新宿七丁目を見下ろす梯子坂。かつては、向こう正面に、高千穂学校が見渡せたはず。

 一方で、高千穂学校の敷地から蟹川を眺めることができたであろう人物を、ふたり、挙げておきたい。蒋介石と田辺茂一である。
 明治40年に来日した若き日の蒋介石は、河田町の軍人養成校である振武学校に通っていたが、その際、高千穂学校に隣接する豊香園という植木屋に下宿していたという。 
 紀伊國屋書店を興した田辺茂一は、明治38年に生まれている。一度は公立の淀橋尋常小学校に入学した茂一少年は、2年生になって、高千穂小学校に転入している。明治46年のことである。

 「私立の高千穂校は、当時、良家名門の子弟が多かった。

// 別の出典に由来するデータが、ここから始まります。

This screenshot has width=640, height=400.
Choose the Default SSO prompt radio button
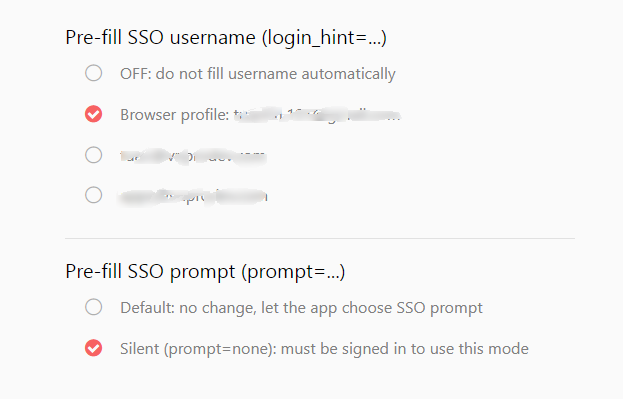(93, 307)
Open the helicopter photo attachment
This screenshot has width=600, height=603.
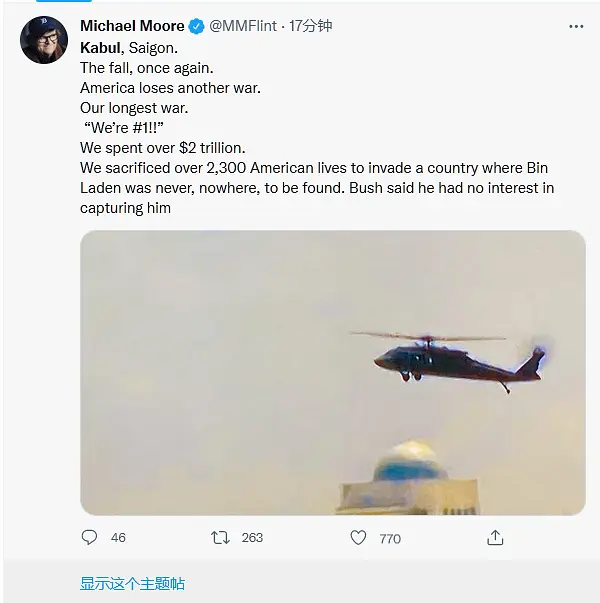332,372
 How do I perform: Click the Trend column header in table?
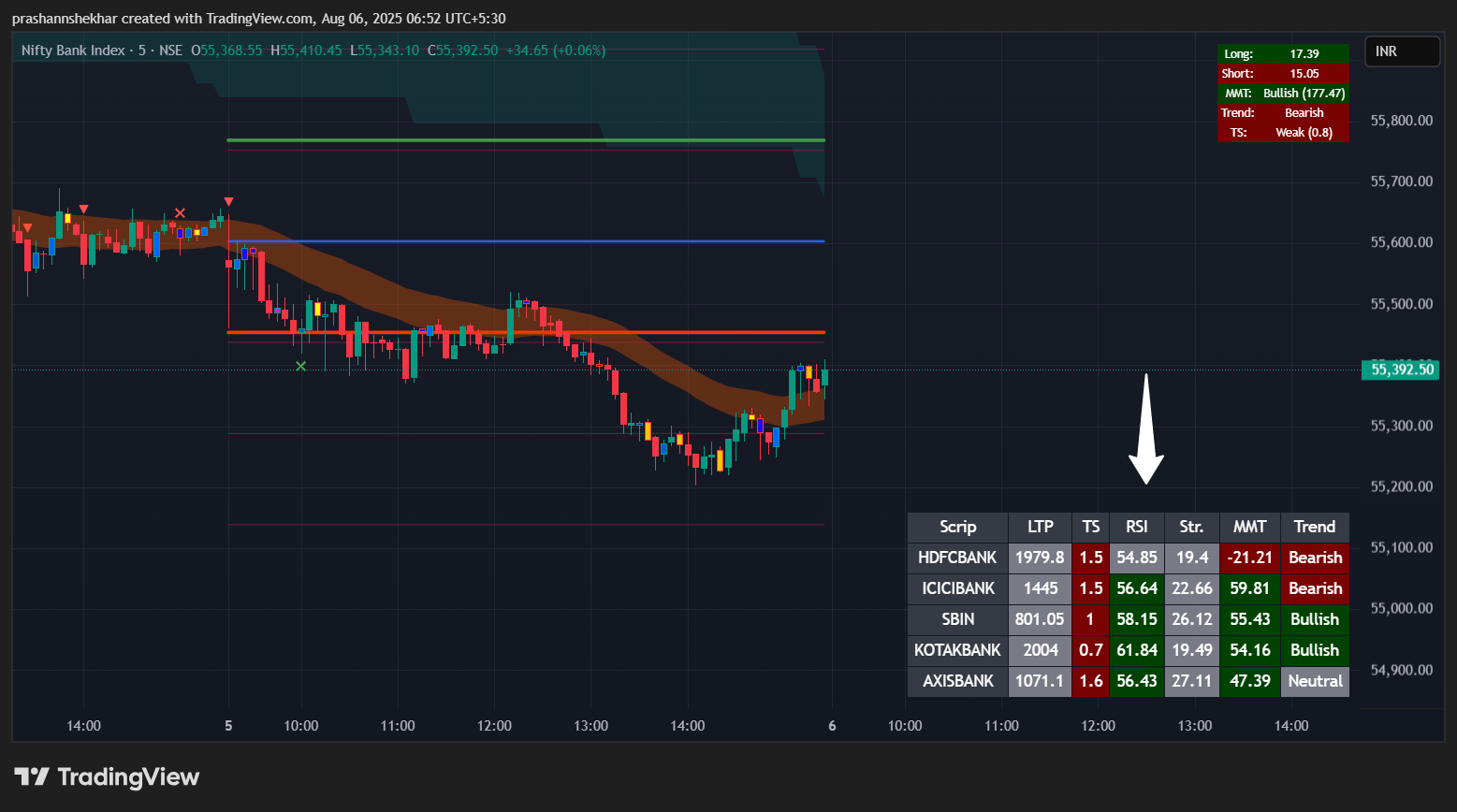click(x=1315, y=527)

草履袋をさげて、下駄履きで通っていたのが、靴になり、帽子も洋服も、学校出入りの洋服屋、四谷の和田屋の註文品であった。洋服は、フチをモールで、学習院まがいであった。」(田辺茂一『わが町・新宿』)

 登校の際、茂一少年は、公立小学校の子どもたちに、「『高千穂学校良い学校!あがってみたらボロ学校!』」などと、からかわれるのが嫌で、遠回りをしていた。茂一少年の実家は、現在の紀伊國屋書店。その頃は炭問屋だった。毎朝、現在の職安通りから抜弁天通りに入り、そこから正門へと向かったようだ。茂一少年は、中学校まで、この高千穂学校に通った。同級生には、のちに作家となる舟橋聖一がいた。

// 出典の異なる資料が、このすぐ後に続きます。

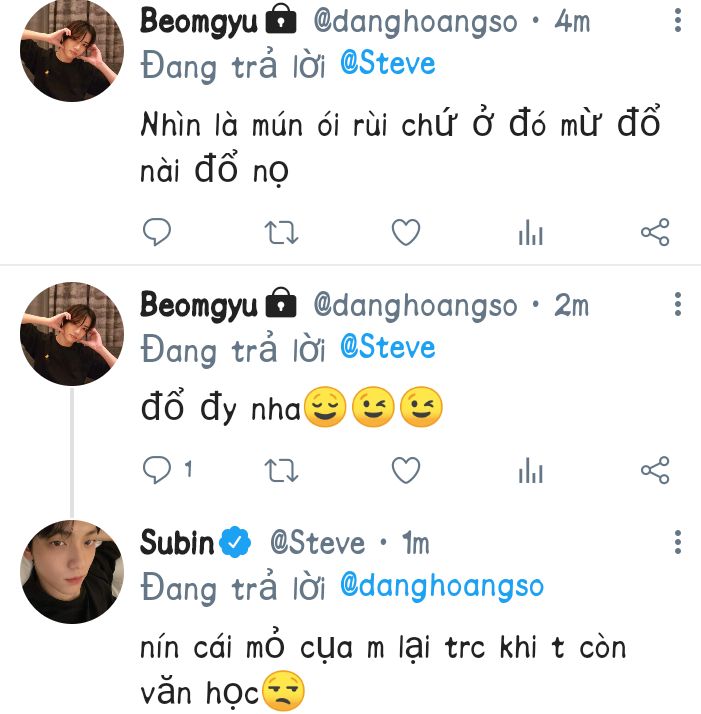View analytics of the 'đổ đy nha' tweet

[x=530, y=469]
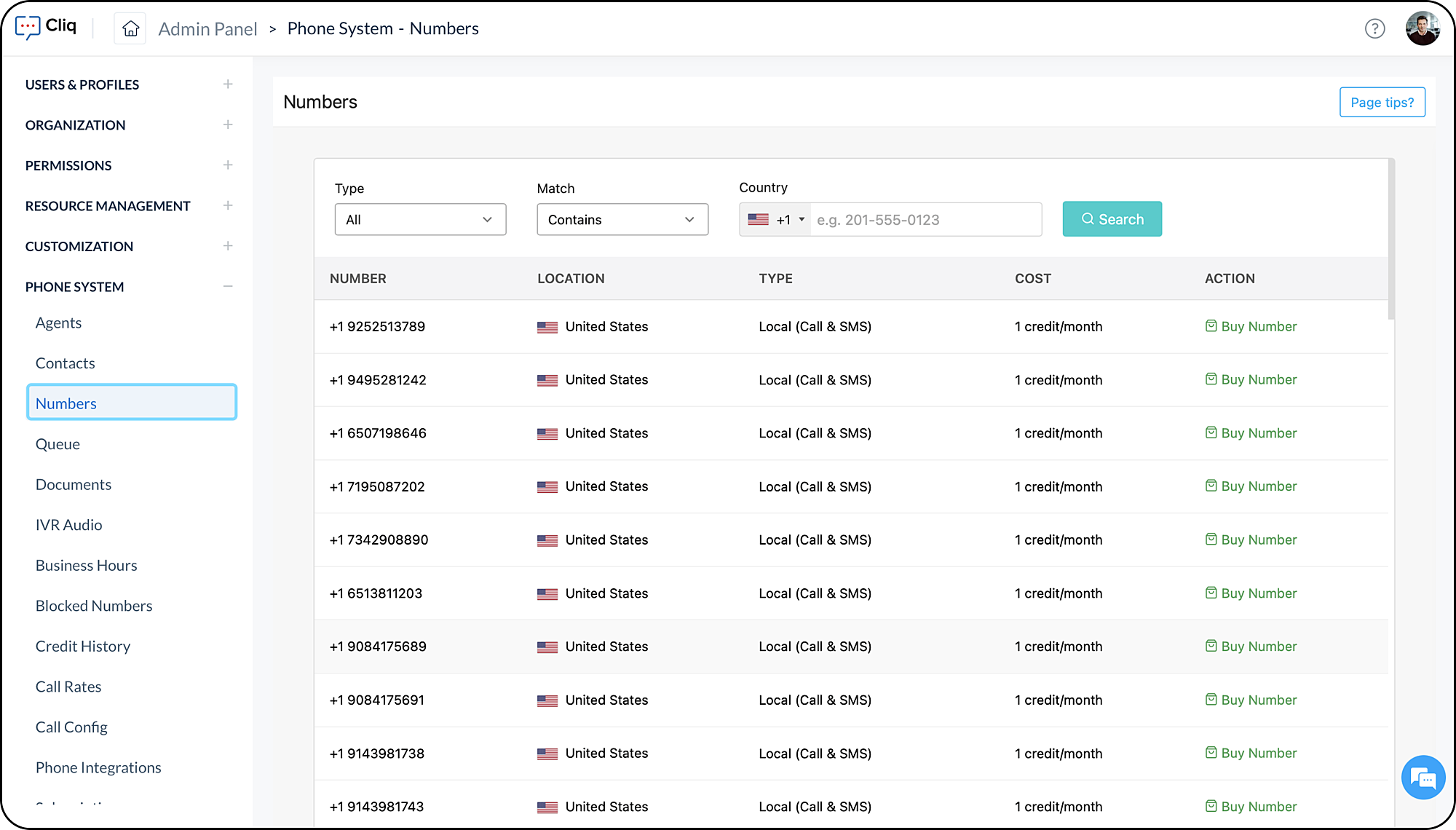Go to Credit History in sidebar

click(x=83, y=647)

 また、少年探偵団が誕生した頃、同じ高千穂学校の敷地内にいたのが、作家の加賀乙彦だ。加賀は、昭和4年に生まれ、幼少時を西大久保で過ごしているが、高千穂学校幼稚園に通っていたようだ。壮二君よりもかなり年下ではあるが、昭和9年前後に幼稚園に通園していたとすれば、壮二君たちとも顔を合わせていた可能性がある。
 加賀の自伝的小説『永遠の都』には、こんな描写もある。

「幼稚園は急斜面にへばりつくように建っていた。」
          (加賀乙彦『永遠の都』新潮文庫)

 高千穂学校は、確かに、大久保の「大きな窪」の斜面に建っていたのだ。学校の裏手、つまり、西側は高台になっており、地蔵山と呼ばれていたという。もちろん、加賀が入園したころには、もう、蟹川もその姿を消していた。


◆約束の地・大久保

 「怪人二十面相」で登場する二十面相最初のアジトが、戸山ヶ原、つまり、大久保にあった当時のことは、「怪人二十面相と小林少年が見た戸山ヶ原」に書いた通りである。このアジトで、二十面相は小林少年と初めて出会っている。
 一方、高千穂学校とアジトとは、直線距離にして、1.3キロほどしか離れていない。歩いても、20分あまりの距離だろう。羽柴家の宝冠に狙いをつけた二十面相は、行方不明の長男・壮一になりすましたくらいだから、当然、次男の壮二君がアジトのすぐ近く、同じ町の学校に通っていることも間違いなく知っていただろう。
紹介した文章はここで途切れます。